Contrairement à la guerre classique, la GMS est indirecte : elle contourne l’affrontement frontal.
Elle est globale : elle utilise simultanément la psychologie, la sociologie, la culture, l’économie, les récits, les réseaux, l’information.
Elle est continue : elle n’a ni commencement net, ni fin identifiable. Cette guerre peut être menée sans qu’aucun coup de feu ne soit tiré. Elle infiltre les esprits plutôt qu’elle ne détruit les infrastructures.
La doctrine française oubliée : de la guerre d’Indochine à la pacification sociale
Raphaël Chauvancy montre que la France a été l’un des premiers pays à conceptualiser cette approche. Le général Némo, officier des troupes de marine, identifie dès les années 1950 que le véritable terrain décisif n’est pas militaire mais social. Selon lui, un groupe humain obéit à des règles, des besoins, des codes, des imaginaires : c’est là que se joue la bataille.

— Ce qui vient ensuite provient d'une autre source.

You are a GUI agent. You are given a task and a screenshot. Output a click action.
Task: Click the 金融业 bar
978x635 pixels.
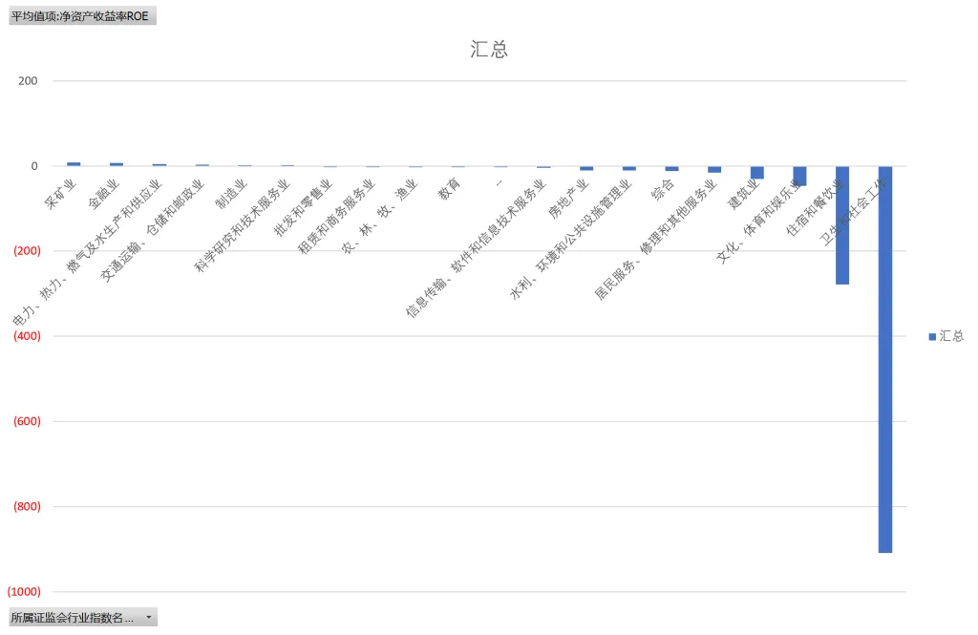click(x=117, y=164)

En Indochine, le Vietminh a compris avant les Français qu’en contrôlant le milieu social ; villages, solidarités locales, récit national, cadres de vie, il pouvait faire basculer la population. Les forces françaises, pourtant supérieures militairement, ont perdu parce qu’elles avaient perdu la bataille de la légitimité et du lien social.

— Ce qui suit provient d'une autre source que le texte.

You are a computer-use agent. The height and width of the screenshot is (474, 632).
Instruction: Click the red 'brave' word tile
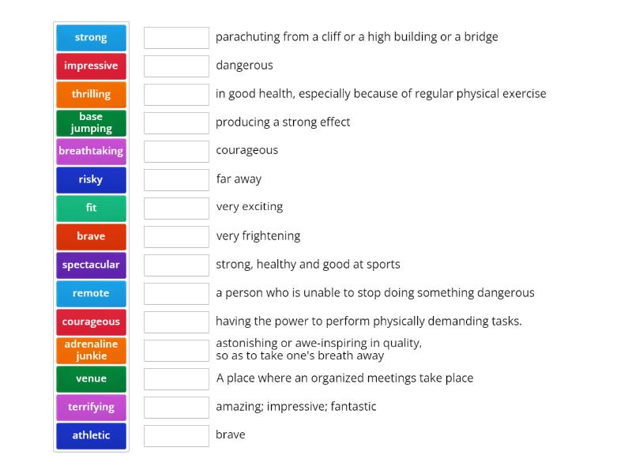[91, 236]
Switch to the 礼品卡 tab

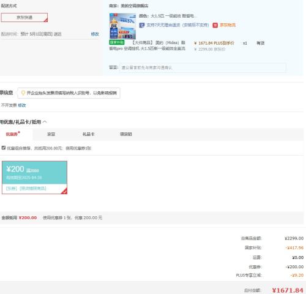[x=88, y=134]
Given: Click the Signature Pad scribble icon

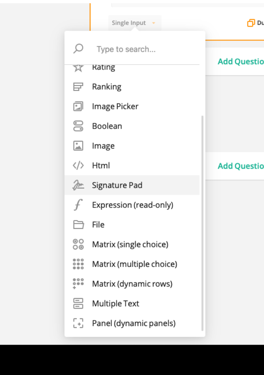Looking at the screenshot, I should 78,185.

Modifier la société plutôt que l’ennemi
La GMS ne vise pas à convaincre un adversaire, mais à altérer les mécanismes sociaux qui permettent son action collective.
Elle s’attaque :
à sa cohésion ;
à ses récits fondateurs ;
à ses relais d’autorité ;
à ses réseaux d’influence ;
à ses ressources psychologiques.
L’objectif n’est pas de répondre à l’agression mais de rendre impossible l’expression même d’une menace.
Une compétition mondiale : tous les États y ont recours
Raphaël Chauvancy montre que la GMS n'est pas une théorie marginale, mais la nouvelle réalité géopolitique.
Les États-Unis maîtrisent depuis longtemps le political warfare ; la Chine applique la Guerre hors limites ; la Russie excelle dans la subversion ; la Turquie agit via sa diaspora et ses séries TV ; la Suède a créé une Défense psychologique nationale. La France, elle, commence seulement à se doter d’outils, alors même que ses intérêts sont attaqués en Afrique, en Europe et sur son propre territoire informationnel.
En conclusion, la GMS est l’une des clés de compréhension du XXIᵉ siècle. Elle révèle que les sociétés sont désormais le premier champ de bataille. Que la puissance s’exerce d’abord sur les perceptions. Et que la légitimité vaut souvent plus que la force.
C’est une guerre sans violence, sans bruit, sans victoire spectaculaire. Mais c’est bien la guerre déterminante de notre époque.